A
bolsa por fora:
Era amarela. Achei isso genial: pra mim
amarelo é a cor mais bonita que existe. Mas não era
um amarelo sempre igual: Às vezes era forte, mas depois ficava fraco; não sei
se porque ele
já tinha desbotado um pouco, ou porque já nasceu assim mesmo, resolvendo que
ser sempre
igual é muito chato.
Ela era grande; tinha até mais tamanho de
sacola do que de bolsa. Mas vai ver ela era que nem eu: achava que
ser pequena não dá pé.
A bolsa não era sozinha: tinha uma alça
também. Foi só pendurar a alça no ombro que a bolsa
arrastou no chão. Eu então dei um nó bem no meio da alça. Resolveu o problema.
E ficou
com mais bossa também.
Não sei o nome da fazenda que fez a bolsa
amarela. Mas era uma fazenda grossa, e se a gente
passava a mão arranhava um pouco.

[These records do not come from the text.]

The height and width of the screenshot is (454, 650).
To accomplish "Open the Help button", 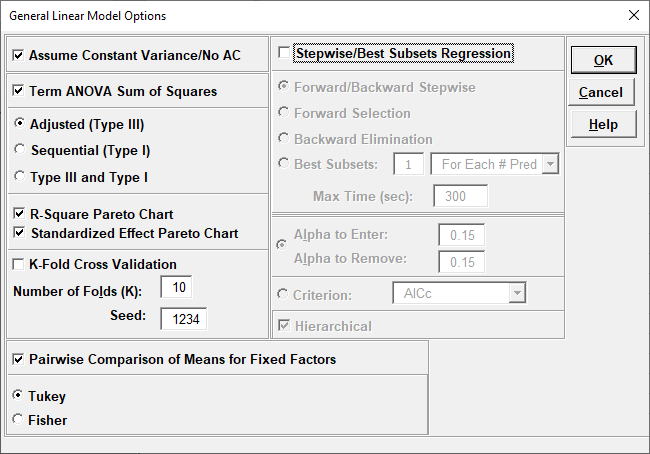I will (x=603, y=125).
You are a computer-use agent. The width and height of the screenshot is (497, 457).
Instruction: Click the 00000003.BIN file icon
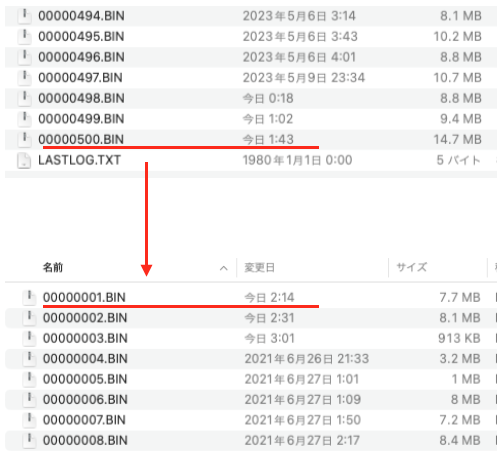pos(29,338)
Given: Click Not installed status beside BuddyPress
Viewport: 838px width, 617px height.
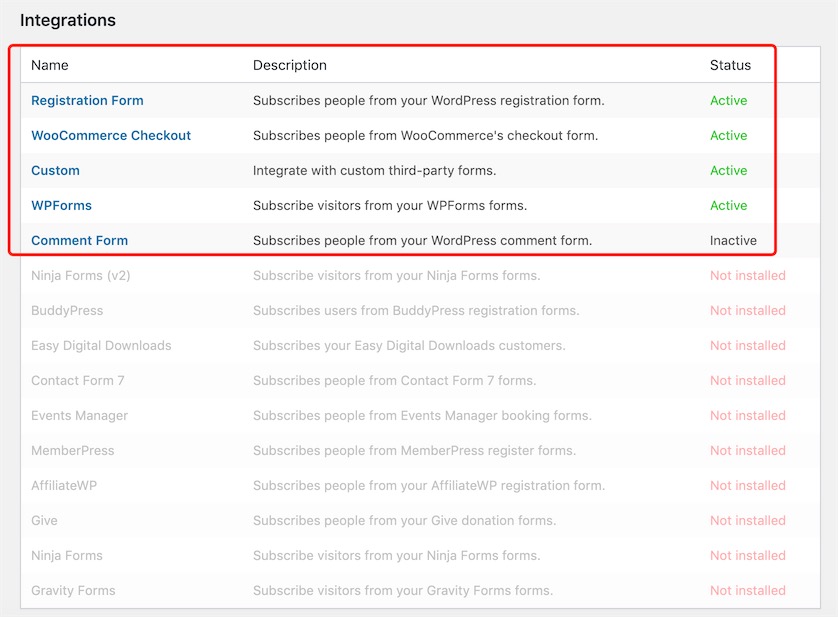Looking at the screenshot, I should click(x=747, y=311).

Olhei bem de perto e vi os fios da fazenda
passando um por cima do outro; mas direitinho; sem
fazer bagunça nem nada. Achei legal. Mas o que eu ainda achei mais legal foi
ver que a fazenda
esticava: "vai dar pra guardar um bocado de coisa aí dentro".
A bolsa por dentro:
Abri devagarinho. Com um medo danado de ser
tudo vazio. Espiei. Nem acreditei. Espiei melhor.
Mas que curtição! - berrei. E ainda bem que
só berrei pensando: ninguém escutou nem olhou.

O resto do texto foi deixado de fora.